I use the Baking Steel and a regular home oven that heats up to 550°. A pizza peel helps, along with a rack for cooling.

I start with filtered water, store-bought yeast, and table sugar. Use two cups of water of water, one tablespoon of yeast—which equals one packet—and two teaspoons of sugar. Heat the water to about 90°. (That takes one minute at level eight in my microwave.) Add the yeast and sugar to the bowl, add about ½ cup of water, and let the mixture sit for about five minutes. It should like the picture below. (Well, actually, the pocket of dry yeast on the left is not ideal, but it’s also nothing to worry about.)


While your mixture bubbles, measure: (a) one cup of white whole wheat flour; (b) one cup of 00 flour; (c) about ½ cup of semolina flour; (d) about two cups of bread flour; and (e) two teaspoons of kosher salt. The whole wheat and semolina flours add flavor and texture. The 00—it’s the flour used in Neapolitan pizzas—contributes softness. Finally, the high-gluten bread flour provides structure and body. Here they are:


Mix everything up and start adding water and flour. No magic to how you do it, but you want to be sure your flour doesn’t go flying, so:  (a) don’t add flour when the mixer is on; and (b) make sure you’re adding flour to a pretty moist mix.

You want your dough to be as moist as you can make it, without leaving half a pizza on your hands when you remove the dough from the mixer. More moisture makes your pizza less doughy/heavy. Add flour if you can’t handle the dough, but add it in small increments. Here’s a peek (and the two pics are out of order):

DSCN0470 DSCN0468

Now, here’s where I go off the grid! Most recipes call for a 1-2 hour rise, maybe another rise, and, then, roll it out, top it, and bake it. Not me! I will let the dough rise for an hour or so in a bowl; then I refrigerate it in a Ziplock bag—gallon size—and mostly forget about it for days. (The pizza you see below is from 9-10 day old dough. A little sour smelling, but my hometown has made an industry out of using sour dough for bread!)

** Parts of the exercise **
• A. From the pizza dough recipe, quote the stretch from "DSCN0470 DSCN0468" through "dough for bread!)".
• B. Turn the paragraph of the pizza dough recipe that begins "While your mixture bubbles" into a short list that keeps its main facts.
The data after this pizza dough recipe is separate material.

** Information provided **
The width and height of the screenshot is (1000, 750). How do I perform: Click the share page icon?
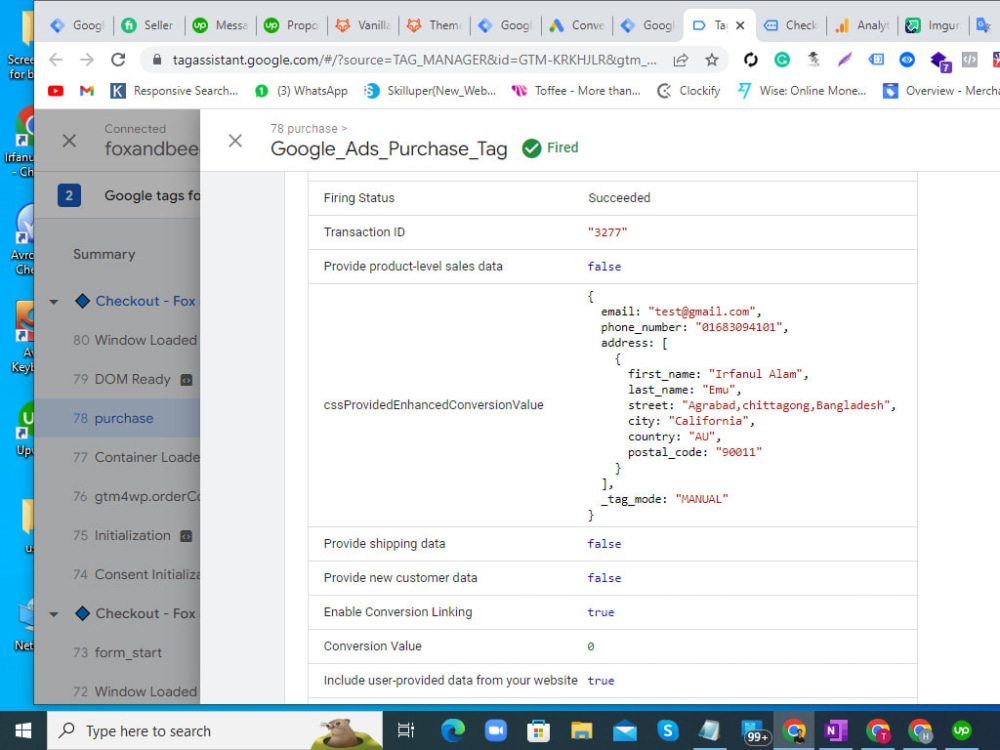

** Task responses **
• A.
DSCN0470 DSCN0468

Now, here’s where I go off the grid! Most recipes call for a 1-2 hour rise, maybe another rise, and, then, roll it out, top it, and bake it. Not me! I will let the dough rise for an hour or so in a bowl; then I refrigerate it in a Ziplock bag—gallon size—and mostly forget about it for days. (The pizza you see below is from 9-10 day old dough. A little sour smelling, but my hometown has made an industry out of using sour dough for bread!)

• B.
While the yeast mixture bubbles, measure:
- 1 cup white whole wheat flour (adds flavor and texture)
- 1 cup 00 flour, the flour used in Neapolitan pizzas (adds softness)
- About ½ cup semolina flour (adds flavor and texture)
- About 2 cups high-gluten bread flour (provides structure and body)
- 2 teaspoons kosher salt